▽

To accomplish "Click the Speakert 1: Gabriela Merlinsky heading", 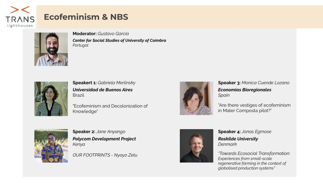I will pos(104,83).
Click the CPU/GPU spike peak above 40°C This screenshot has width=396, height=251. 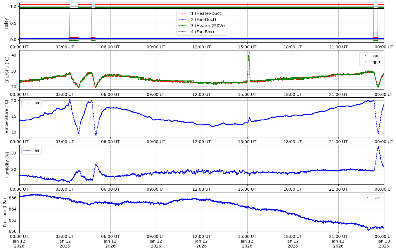click(x=249, y=52)
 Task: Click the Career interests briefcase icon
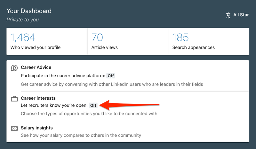pyautogui.click(x=14, y=99)
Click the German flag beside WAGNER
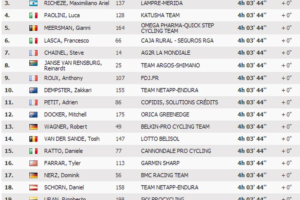The image size is (300, 200). pos(33,127)
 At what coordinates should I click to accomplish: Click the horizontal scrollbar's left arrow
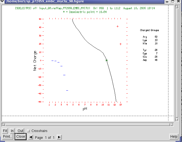coord(4,124)
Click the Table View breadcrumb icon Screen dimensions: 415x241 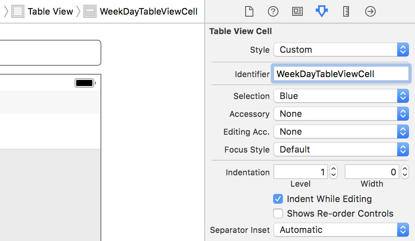(x=17, y=11)
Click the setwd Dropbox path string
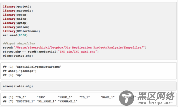This screenshot has height=107, width=178. [79, 48]
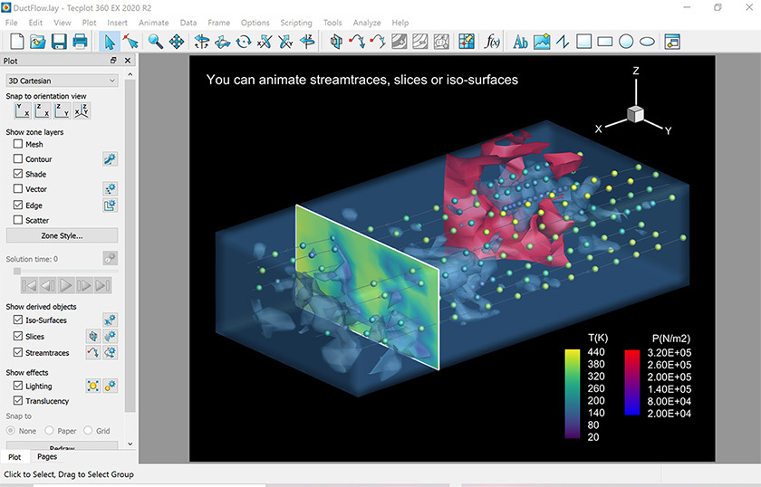Select the Add Text 'Ab' tool
This screenshot has width=761, height=487.
(x=520, y=41)
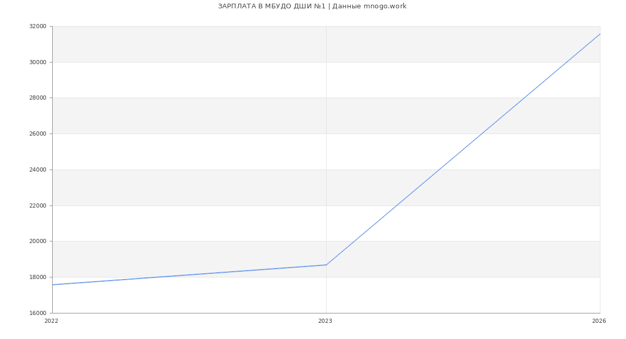Click the 32000 y-axis label
626x339 pixels.
(x=37, y=26)
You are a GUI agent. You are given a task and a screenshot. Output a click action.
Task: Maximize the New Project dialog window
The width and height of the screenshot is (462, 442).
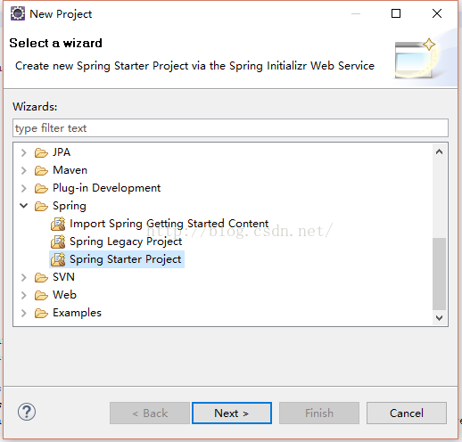tap(396, 13)
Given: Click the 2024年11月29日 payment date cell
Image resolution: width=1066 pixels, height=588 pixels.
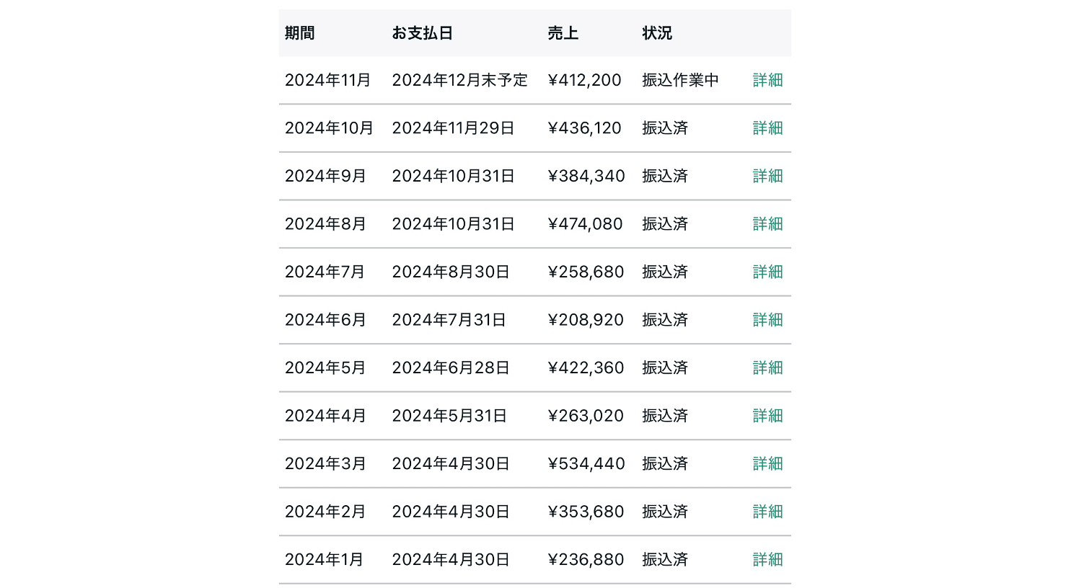Looking at the screenshot, I should pyautogui.click(x=454, y=128).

△

Problem statement: Each line from the one holding "Task: Maximize the New Project dialog window" through the final line of the data needs to be transcribed exactly. Include both ends, skip the pictures, and add nothing.

Expected answer:
Task: Maximize the New Project dialog window
The width and height of the screenshot is (462, 442).
tap(396, 13)
Given: Click the 2024年11月29日 payment date cell
Image resolution: width=1066 pixels, height=588 pixels.
Looking at the screenshot, I should pyautogui.click(x=454, y=128).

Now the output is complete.